When I checked Bangbots it says the bores on their wheels are now 1/2 instead of 3/4.
Yeah the 3/4" hex was the one that was suitable for drill motors with a threaded 3/8" mounting hole. The best option is to make your own now, with the most common method being to melt a 3/8" UNF nut into a plain bore plastic wheel. I did this by sitting the nut on an 80W soldering iron for a minute or so then pressing it into the plastic. Bit of a tricky process to get the nut both concentric and straight so that your wheel doesn't wobble but usually good enough for the job. Not the strongest method as it can wear down over time causing the wheel to come off, but should do the job for a few events at least.
Either plain bore Banebots wheels (with the bore drilled out to 12mm) or the blue wheels from Bearing Boys are the favoured options available at the moment, but anything with no bigger than a 12mm bore should work. I found that if the bore was bigger than 12mm, there wouldn't be enough plastic to melt around the nut, resulting in a weaker connection.

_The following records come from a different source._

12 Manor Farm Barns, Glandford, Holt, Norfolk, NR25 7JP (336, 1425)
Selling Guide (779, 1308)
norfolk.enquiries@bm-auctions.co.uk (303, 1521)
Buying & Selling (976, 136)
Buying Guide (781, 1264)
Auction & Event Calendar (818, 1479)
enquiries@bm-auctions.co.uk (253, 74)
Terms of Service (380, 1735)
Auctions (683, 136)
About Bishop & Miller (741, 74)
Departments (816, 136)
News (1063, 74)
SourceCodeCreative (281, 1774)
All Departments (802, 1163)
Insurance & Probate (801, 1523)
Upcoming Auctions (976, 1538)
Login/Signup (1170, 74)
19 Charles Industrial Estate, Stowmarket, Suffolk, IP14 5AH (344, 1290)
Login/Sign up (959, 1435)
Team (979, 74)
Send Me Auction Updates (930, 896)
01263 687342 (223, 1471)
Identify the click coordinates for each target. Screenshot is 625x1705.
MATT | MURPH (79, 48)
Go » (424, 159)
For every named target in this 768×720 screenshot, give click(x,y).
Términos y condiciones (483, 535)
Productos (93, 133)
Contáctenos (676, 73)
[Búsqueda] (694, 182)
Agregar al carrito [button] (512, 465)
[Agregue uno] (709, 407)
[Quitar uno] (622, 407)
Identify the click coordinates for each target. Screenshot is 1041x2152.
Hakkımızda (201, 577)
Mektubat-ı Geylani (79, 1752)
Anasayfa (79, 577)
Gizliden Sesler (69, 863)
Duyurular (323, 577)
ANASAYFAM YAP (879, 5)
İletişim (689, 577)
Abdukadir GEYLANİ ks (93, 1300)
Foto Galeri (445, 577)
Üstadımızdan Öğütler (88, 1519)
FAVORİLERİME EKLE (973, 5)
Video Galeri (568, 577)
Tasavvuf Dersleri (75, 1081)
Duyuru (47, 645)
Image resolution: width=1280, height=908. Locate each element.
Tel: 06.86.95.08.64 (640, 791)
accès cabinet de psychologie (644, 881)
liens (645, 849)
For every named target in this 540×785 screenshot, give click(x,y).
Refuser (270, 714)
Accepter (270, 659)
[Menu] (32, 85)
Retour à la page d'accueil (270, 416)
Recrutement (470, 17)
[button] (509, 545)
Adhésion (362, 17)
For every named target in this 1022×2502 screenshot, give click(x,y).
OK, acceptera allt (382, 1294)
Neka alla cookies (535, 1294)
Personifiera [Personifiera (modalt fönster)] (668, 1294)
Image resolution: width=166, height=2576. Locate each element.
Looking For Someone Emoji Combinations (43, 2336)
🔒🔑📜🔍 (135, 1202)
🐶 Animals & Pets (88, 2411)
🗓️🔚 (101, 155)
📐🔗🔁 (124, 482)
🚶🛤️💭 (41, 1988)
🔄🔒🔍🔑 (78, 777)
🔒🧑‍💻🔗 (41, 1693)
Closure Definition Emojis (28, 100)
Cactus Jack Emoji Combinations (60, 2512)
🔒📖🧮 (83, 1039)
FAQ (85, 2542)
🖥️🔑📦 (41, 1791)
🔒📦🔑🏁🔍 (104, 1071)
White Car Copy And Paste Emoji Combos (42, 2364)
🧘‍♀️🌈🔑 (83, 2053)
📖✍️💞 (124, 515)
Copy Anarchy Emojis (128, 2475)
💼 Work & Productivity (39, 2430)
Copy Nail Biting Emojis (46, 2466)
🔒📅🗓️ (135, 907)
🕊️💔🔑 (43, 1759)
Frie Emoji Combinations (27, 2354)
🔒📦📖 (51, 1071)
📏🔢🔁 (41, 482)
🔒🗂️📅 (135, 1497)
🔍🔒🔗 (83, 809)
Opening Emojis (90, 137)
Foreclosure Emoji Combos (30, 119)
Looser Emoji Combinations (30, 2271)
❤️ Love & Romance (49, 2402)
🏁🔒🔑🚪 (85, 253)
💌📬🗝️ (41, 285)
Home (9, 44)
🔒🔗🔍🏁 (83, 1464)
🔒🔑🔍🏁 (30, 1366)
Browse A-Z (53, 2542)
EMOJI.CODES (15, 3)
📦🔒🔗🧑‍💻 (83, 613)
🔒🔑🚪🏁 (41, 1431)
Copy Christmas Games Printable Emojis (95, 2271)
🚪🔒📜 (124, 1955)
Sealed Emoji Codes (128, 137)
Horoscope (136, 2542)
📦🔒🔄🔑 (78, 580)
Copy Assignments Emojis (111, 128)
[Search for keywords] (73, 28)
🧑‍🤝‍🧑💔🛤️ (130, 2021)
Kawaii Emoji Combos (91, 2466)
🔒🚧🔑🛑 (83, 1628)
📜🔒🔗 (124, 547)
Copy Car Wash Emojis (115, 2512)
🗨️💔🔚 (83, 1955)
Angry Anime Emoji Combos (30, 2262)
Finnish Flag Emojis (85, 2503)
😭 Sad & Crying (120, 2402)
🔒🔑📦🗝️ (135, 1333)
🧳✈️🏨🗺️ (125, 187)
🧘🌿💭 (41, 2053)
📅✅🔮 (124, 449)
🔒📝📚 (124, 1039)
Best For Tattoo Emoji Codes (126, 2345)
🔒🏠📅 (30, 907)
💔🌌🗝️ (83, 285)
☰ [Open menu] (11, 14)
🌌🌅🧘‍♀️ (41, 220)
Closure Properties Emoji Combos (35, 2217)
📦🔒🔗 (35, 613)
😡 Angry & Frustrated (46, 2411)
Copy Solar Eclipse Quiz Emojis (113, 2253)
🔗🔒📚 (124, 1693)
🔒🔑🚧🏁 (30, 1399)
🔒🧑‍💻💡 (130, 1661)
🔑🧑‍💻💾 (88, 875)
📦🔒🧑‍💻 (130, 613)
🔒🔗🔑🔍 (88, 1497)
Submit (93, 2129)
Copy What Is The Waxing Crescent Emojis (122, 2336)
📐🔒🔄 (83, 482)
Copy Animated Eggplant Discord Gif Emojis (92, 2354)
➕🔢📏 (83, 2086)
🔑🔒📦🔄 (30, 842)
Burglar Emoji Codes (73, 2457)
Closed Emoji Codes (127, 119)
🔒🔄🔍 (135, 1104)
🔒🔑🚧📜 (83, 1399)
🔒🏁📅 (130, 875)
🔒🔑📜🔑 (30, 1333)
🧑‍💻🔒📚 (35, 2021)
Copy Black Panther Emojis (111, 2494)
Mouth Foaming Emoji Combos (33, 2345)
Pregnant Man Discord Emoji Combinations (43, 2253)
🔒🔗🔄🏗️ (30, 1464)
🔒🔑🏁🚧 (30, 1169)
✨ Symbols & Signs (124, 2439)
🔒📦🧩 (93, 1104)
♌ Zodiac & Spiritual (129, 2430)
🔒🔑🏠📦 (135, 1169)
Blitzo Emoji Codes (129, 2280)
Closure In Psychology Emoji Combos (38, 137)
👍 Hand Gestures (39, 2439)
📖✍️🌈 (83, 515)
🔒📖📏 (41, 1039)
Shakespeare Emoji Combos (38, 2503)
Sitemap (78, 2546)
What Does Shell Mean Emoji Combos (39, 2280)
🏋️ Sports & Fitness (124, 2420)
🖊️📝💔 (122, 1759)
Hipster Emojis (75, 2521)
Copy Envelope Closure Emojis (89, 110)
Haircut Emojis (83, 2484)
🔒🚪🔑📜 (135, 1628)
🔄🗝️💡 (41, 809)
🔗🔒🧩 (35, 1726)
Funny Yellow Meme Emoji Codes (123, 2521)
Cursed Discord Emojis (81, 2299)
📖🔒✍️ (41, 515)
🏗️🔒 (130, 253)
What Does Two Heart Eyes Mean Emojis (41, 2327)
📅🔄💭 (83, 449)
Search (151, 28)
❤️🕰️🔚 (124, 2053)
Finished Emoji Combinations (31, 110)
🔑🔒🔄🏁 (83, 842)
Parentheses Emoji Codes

Yeah the 3/4" hex was the one that was suitable for drill motors with a threaded 3/8" mounting hole. The best option is to make your own now, with the most common method being to melt a 3/8" UNF nut into a plain bore plastic wheel. I did this by sitting the nut on an 80W soldering iron for a minute or so then pressing it into the plastic. Bit of a tricky process to get the nut both concentric and straight so that your wheel doesn't wobble but usually good enough for the job. Not the strongest method as it can wear down over time causing the wheel to come off, but should do the job for a few events at least.
Either plain bore Banebots wheels (with the bore drilled out to 12mm) or the blue wheels from Bearing Boys are the favoured options available at the moment, but anything with no bigger than a 12mm bore should work. I found that if the bore was bigger than 12mm, there wouldn't be enough plastic to melt around the nut, resulting in a weaker connection.
so in theory the new Banebots wheels could be used if I mod them
I think it's just a bit of a defeatist attitude. Don't try, it's too hard, build a lego building block robot instead. How are people going to learn without doing. Robots are a great problem solving exercise, its not helpful to anyone to be told to give up and do something else when they ask the best way to do something.
Its not like making wheels like this is the height of difficulty either. I did this as a 13/14 year old (Not wonderful quality granted) with the bare minimum of kit.
Personally I'd go for the bearingboys wheels. They're decent enough and are uk based + cheap.
To be honest I was just trying to make people laugh. I am serious in terms of people starting with a beetle if they're struggling with making a wheel that spins true on a shaft. There's nothing defeatist about starting small n working up to the more difficult stuff.
To be honest I was just trying to make people laugh. I am serious in terms of people starting with a beetle if they're struggling with making a wheel that spins true on a shaft. There's nothing defeatist about starting small n working up to the more difficult stuff.
The Colson wheels you linked to on the Banebots site likely wouldn't work with the nut melt method. The bore comes out at ~15.5mm, which doesn't leave enough material for the nut to melt into. I'd second Harry's advice and go for the Bearing Boys wheels. They're very cheap and plenty of stock, with a 12mm bore which is ideal for melting nuts into, and although they're not as grippy as the 'Blue' wheels that used to be sold by Robo Challenge, that can be easily solved by screwing some bike tyre onto them if you find grip to be an issue.
The Colson wheels you linked to on the Banebots site likely wouldn't work with the nut melt method. The bore comes out at ~15.5mm, which doesn't leave enough material for the nut to melt into. I'd second Harry's advice and go for the Bearing Boys wheels. They're very cheap and plenty of stock, with a 12mm bore which is ideal for melting nuts into, and although they're not as grippy as the 'Blue' wheels that used to be sold by Robo Challenge, that can be easily solved by screwing some bike tyre onto them if you find grip to be an issue.
Another issue I can see is the width of the wheels from Bearing boys looks like it might take up too much space on the shaft of the drill motor, in my robot's case at least.
I am completely lost on imperial measurements.
So on the usual drill gearboxes, as well as on ranglebox neptunes and a few others we have a 3/8 unf thread on the outside.
And a reverse M5 on the inside?
Anybody can tell me why use two systems of measurement?
The video from Ellis that was mentioned at the start of this thread is sadly gone (or really good at hiding).
I did watch the one posted by Jamie on the hex hub adapters.
Anyway... so to put the wheels on it's like this:
1.get 3/8 UNF Nuts.
2.drill holes in the wheels just a bit smaller than the diameter of the nuts from flat side to flat side.
3.Hammer the nuts in or heat them up and melt them in (both seem to work).
4.put a big washer on the shaft.
5.screw the wheel on the shaft.
6.Put another washer onto the M% reverse screw.
7.Screw that one into the inner thread.
Did i get that right? Or is that outdated anyway by now?